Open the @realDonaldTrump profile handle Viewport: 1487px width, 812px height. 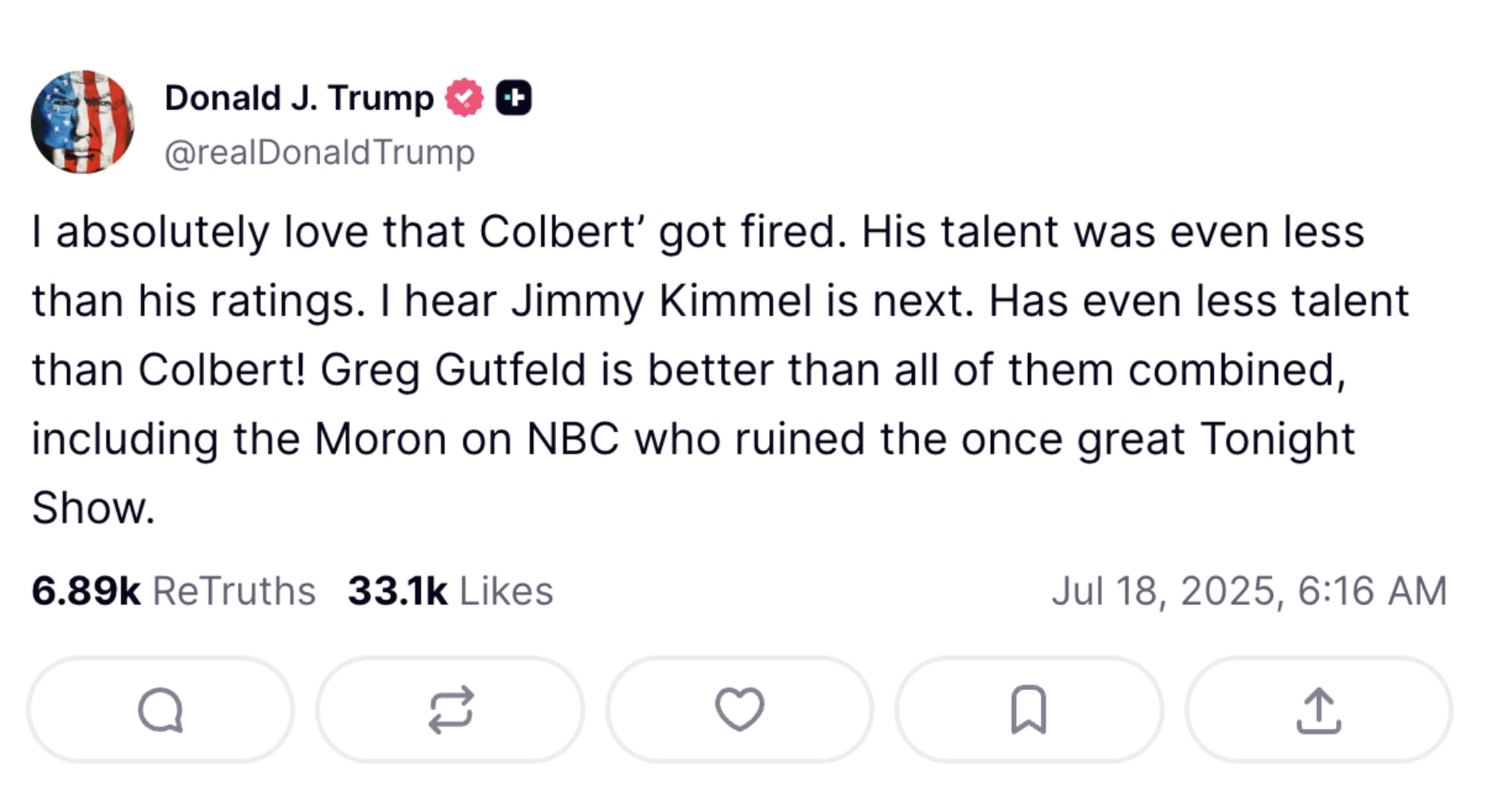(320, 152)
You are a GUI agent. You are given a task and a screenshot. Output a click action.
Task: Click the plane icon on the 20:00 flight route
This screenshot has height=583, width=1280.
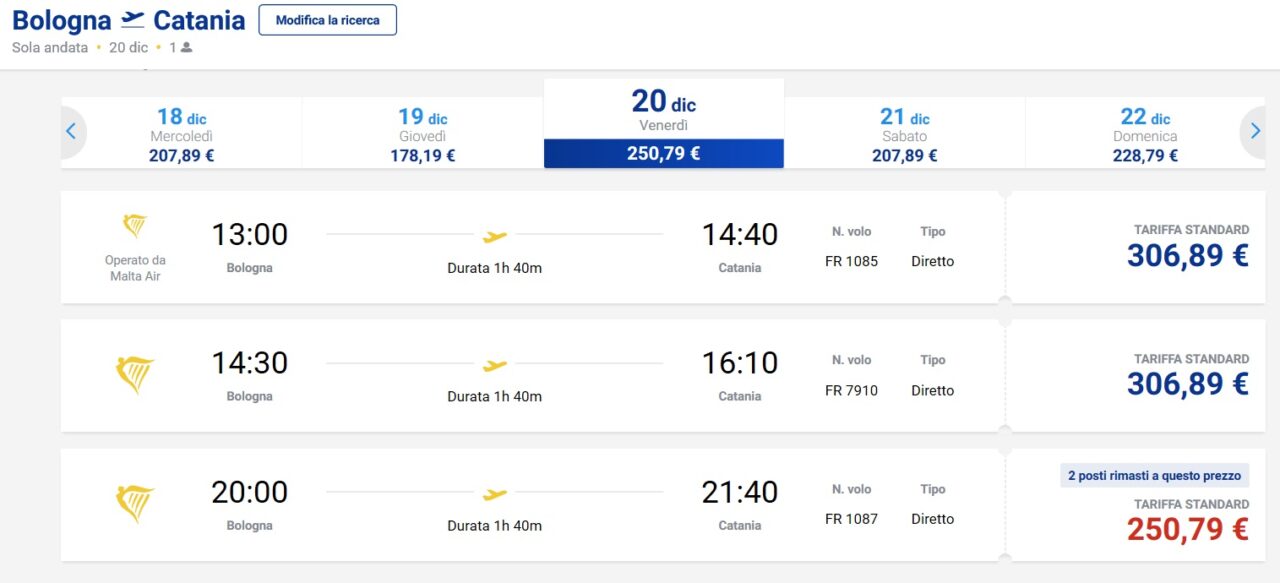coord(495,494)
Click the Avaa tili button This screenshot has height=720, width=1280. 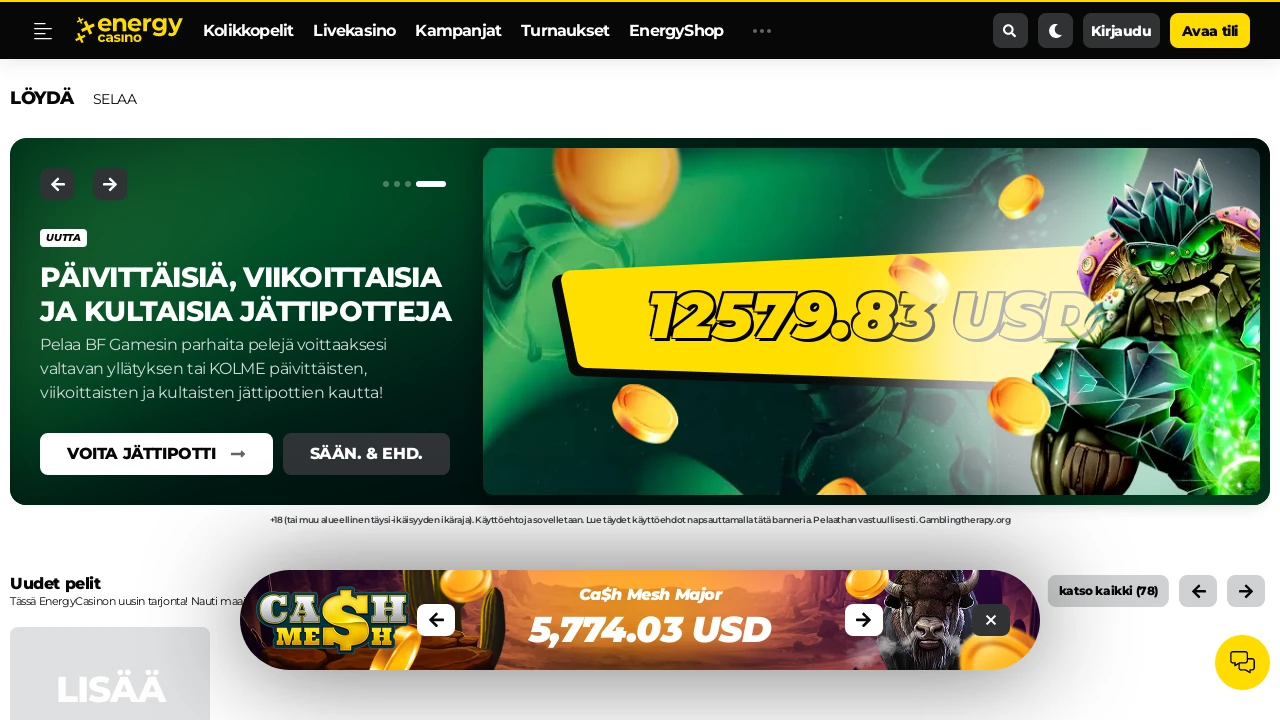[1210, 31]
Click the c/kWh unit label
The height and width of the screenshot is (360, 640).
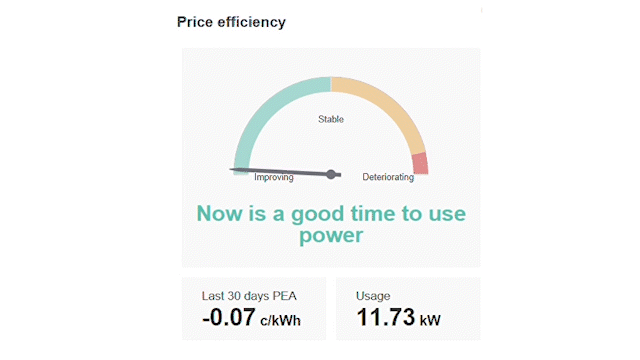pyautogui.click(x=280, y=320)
...
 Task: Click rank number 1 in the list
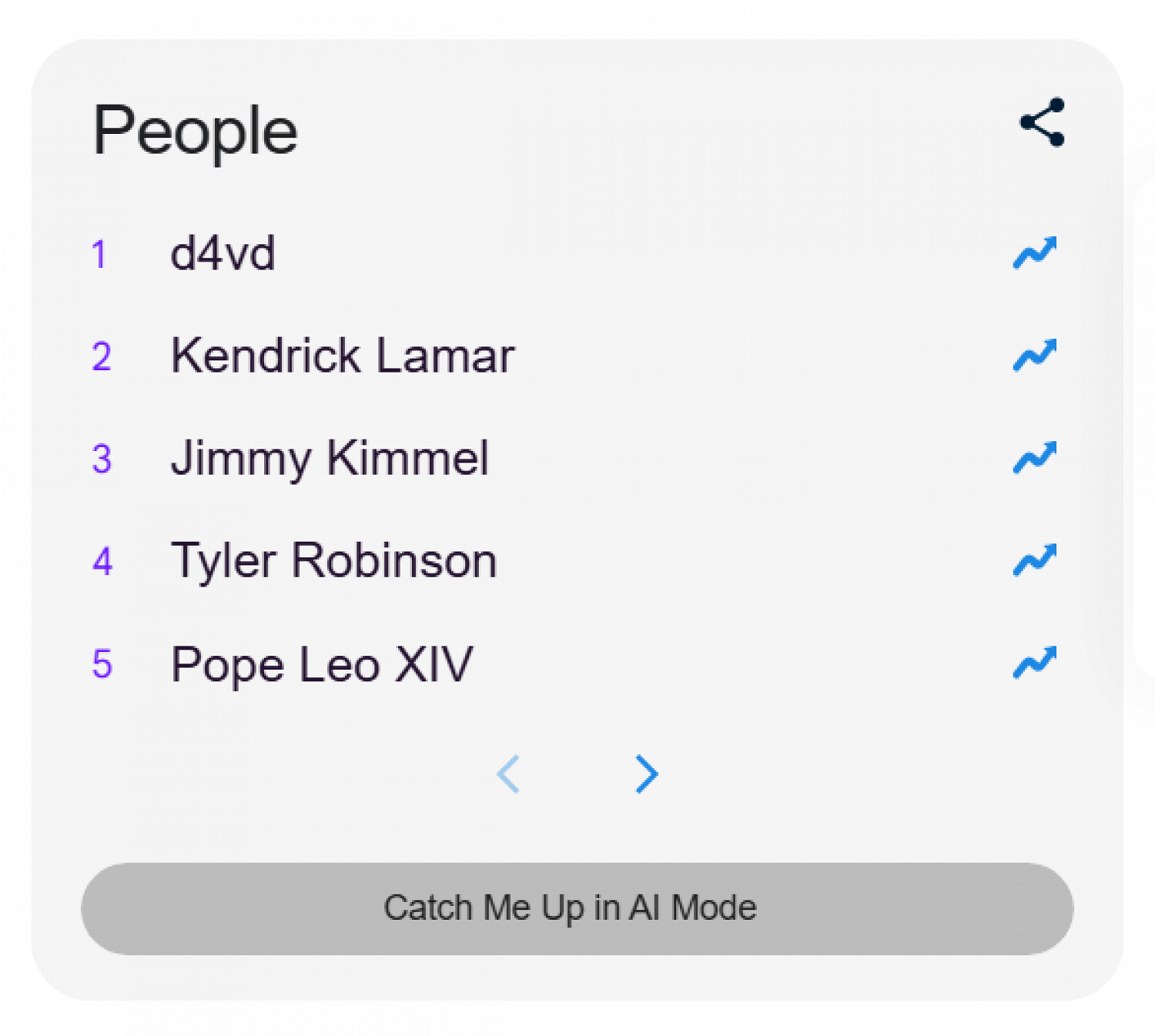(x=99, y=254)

__EXERCISE TASK__
Turn the lines of the listing above, from the line containing "Click the c/kWh unit label" through the line containing "pyautogui.click(x=280, y=320)", into a JSON list of strings with one string per line and no blank lines. Leave the pictures out.

__REPLY__
[
  "Click the c/kWh unit label",
  "The height and width of the screenshot is (360, 640).",
  "pyautogui.click(x=280, y=320)"
]